Just before leaving Europe I sailed on a yacht to the UK from Palma as the First Mate, or Second in Command. It was great to not have all the responsibility of being skipper to be honest, particularly as the skipper had sailed round the world twice, so there was lots to talk about.
A conventional day on a long trip like that is a bit unusual. We work in shifts or watches, usually three hours on, then six hours off. A lot of keeping a yacht safe is pre-empting things that could go wrong, so we are constantly checking everything. A lot of time is spent trying to adjust the sails to make her go as fast as possible… eight miles an hour if we’re lucky!
On this trip we saw whales, dolphins and basking sharks in the Bay of Biscay. There were some spectacular sunsets and sunrises – fantastic time to think, take stock, and come up with the next plan. It’s a totally different rhythm.

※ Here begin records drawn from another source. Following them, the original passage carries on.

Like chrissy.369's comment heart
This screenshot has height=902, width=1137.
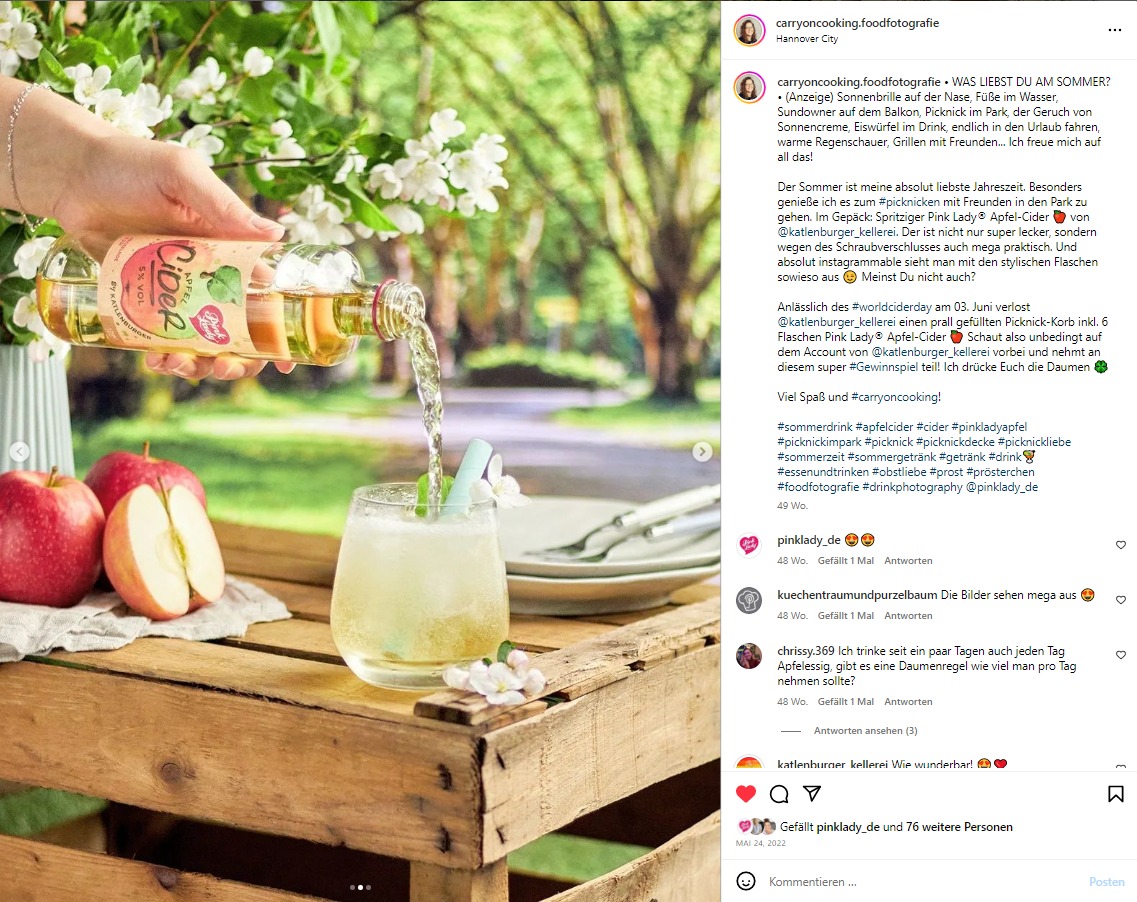point(1120,655)
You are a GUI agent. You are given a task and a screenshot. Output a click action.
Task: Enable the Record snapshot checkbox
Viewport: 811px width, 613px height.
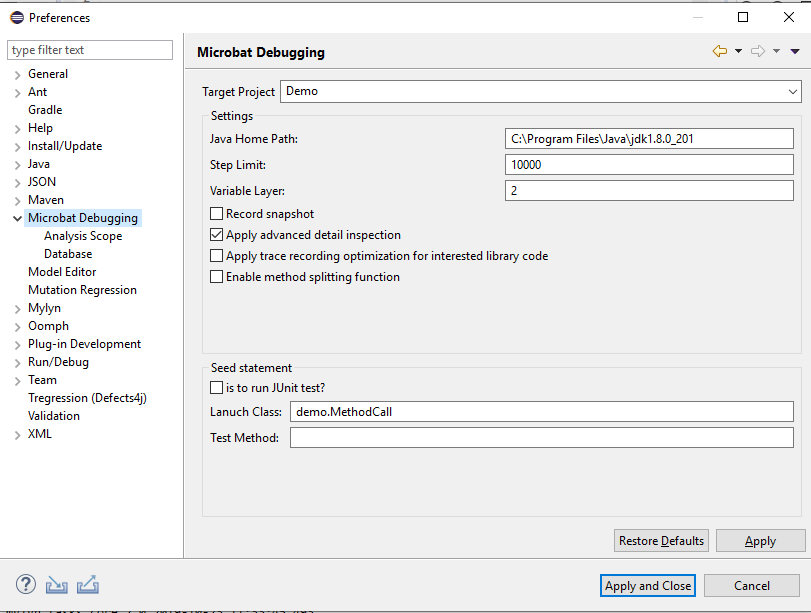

On charter the pace is pretty mad and the days are very long. A great charter is a swan, effortless above the waterline, the crew frenetically paddling below. Two weeks is ideal as most guests with busy lifestyles take the first week to relax properly. The key is to have a loose plan that goes with what the wind wants to do, not that all guests come equipped with a capacity for loose planning!
On a charter
9. Life on the sea must be liberating, exhilarating, and at times, challenging. What big life lessons have you learnt along your journey to doing what you love?
Sailing lends unparalleled perspective on life. Ocean sailing in particular. The challenges and rewards are big. There are a lot of parallels with entrepreneurship and both are ultimately exercises in self-reliance.
There’s an old expression gentlemen don’t sail to windward, which essentially means they don’t go against the natural forces acting against them, but there’s more to it than first appears. It’s not about giving up, it’s about working with what you’ve got. You can zig-zag into the wind and tide to get to your ultimate destination, but it’s pretty miserable. When one idea I am pursuing starts to stagnate, or I get writers block, I quickly change tack onto something else. It’s about making efficient gains in the long run. When there’s no wind sometimes I’ll just let the boat drift for a couple of hours. Have a swim!
10. You love writing; how are you pursuing your passion for journalism and what have been your biggest ‘proud ofs’ to date?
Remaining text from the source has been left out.